BRIEF – Copy the records below word for word.

RECORD SET –

============================================================

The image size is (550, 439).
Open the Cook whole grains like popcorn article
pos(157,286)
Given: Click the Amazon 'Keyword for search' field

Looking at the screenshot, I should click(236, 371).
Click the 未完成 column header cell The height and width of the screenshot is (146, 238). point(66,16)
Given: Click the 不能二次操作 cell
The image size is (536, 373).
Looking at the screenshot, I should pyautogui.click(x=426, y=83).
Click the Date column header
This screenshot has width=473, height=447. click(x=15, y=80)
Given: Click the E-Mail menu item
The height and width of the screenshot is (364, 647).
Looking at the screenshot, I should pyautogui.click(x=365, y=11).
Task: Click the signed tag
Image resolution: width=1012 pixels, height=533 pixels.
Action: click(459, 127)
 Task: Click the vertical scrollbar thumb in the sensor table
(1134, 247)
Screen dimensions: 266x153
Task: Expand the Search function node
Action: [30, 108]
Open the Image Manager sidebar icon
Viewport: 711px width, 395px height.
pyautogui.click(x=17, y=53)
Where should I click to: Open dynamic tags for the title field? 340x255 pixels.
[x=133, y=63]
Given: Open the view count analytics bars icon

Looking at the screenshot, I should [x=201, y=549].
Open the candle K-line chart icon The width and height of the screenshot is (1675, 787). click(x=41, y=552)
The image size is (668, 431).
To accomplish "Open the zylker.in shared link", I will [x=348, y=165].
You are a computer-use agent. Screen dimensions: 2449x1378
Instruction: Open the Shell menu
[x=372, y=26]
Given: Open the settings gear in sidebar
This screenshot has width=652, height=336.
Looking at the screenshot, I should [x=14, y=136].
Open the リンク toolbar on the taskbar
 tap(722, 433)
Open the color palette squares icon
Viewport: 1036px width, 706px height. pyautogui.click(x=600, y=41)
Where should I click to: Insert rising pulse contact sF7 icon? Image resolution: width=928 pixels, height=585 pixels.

============================================================

ANSWER –
The image size is (550, 439).
Open the Cook whole grains like popcorn article
pos(157,286)
Given: Click the Amazon 'Keyword for search' field

Looking at the screenshot, I should click(236, 371).
Click the 未完成 column header cell The height and width of the screenshot is (146, 238). point(66,16)
Given: Click the 不能二次操作 cell
The image size is (536, 373).
Looking at the screenshot, I should pyautogui.click(x=426, y=83).
Click the Date column header
This screenshot has width=473, height=447. click(x=15, y=80)
Given: Click the E-Mail menu item
The height and width of the screenshot is (364, 647).
Looking at the screenshot, I should pyautogui.click(x=365, y=11).
Task: Click the signed tag
Image resolution: width=1012 pixels, height=533 pixels.
Action: click(459, 127)
 Task: Click the vertical scrollbar thumb in the sensor table
(1134, 247)
Screen dimensions: 266x153
Task: Expand the Search function node
Action: [30, 108]
Open the Image Manager sidebar icon
Viewport: 711px width, 395px height.
pyautogui.click(x=17, y=53)
Where should I click to: Open dynamic tags for the title field? 340x255 pixels.
[x=133, y=63]
Given: Open the view count analytics bars icon

Looking at the screenshot, I should [x=201, y=549].
Open the candle K-line chart icon The width and height of the screenshot is (1675, 787). click(x=41, y=552)
The image size is (668, 431).
To accomplish "Open the zylker.in shared link", I will [x=348, y=165].
You are a computer-use agent. Screen dimensions: 2449x1378
Instruction: Open the Shell menu
[x=372, y=26]
Given: Open the settings gear in sidebar
This screenshot has width=652, height=336.
Looking at the screenshot, I should [x=14, y=136].
Open the リンク toolbar on the taskbar
 tap(722, 433)
Open the color palette squares icon
Viewport: 1036px width, 706px height. pyautogui.click(x=600, y=41)
Where should I click to: Insert rising pulse contact sF7 icon? Image resolution: width=928 pixels, height=585 pixels.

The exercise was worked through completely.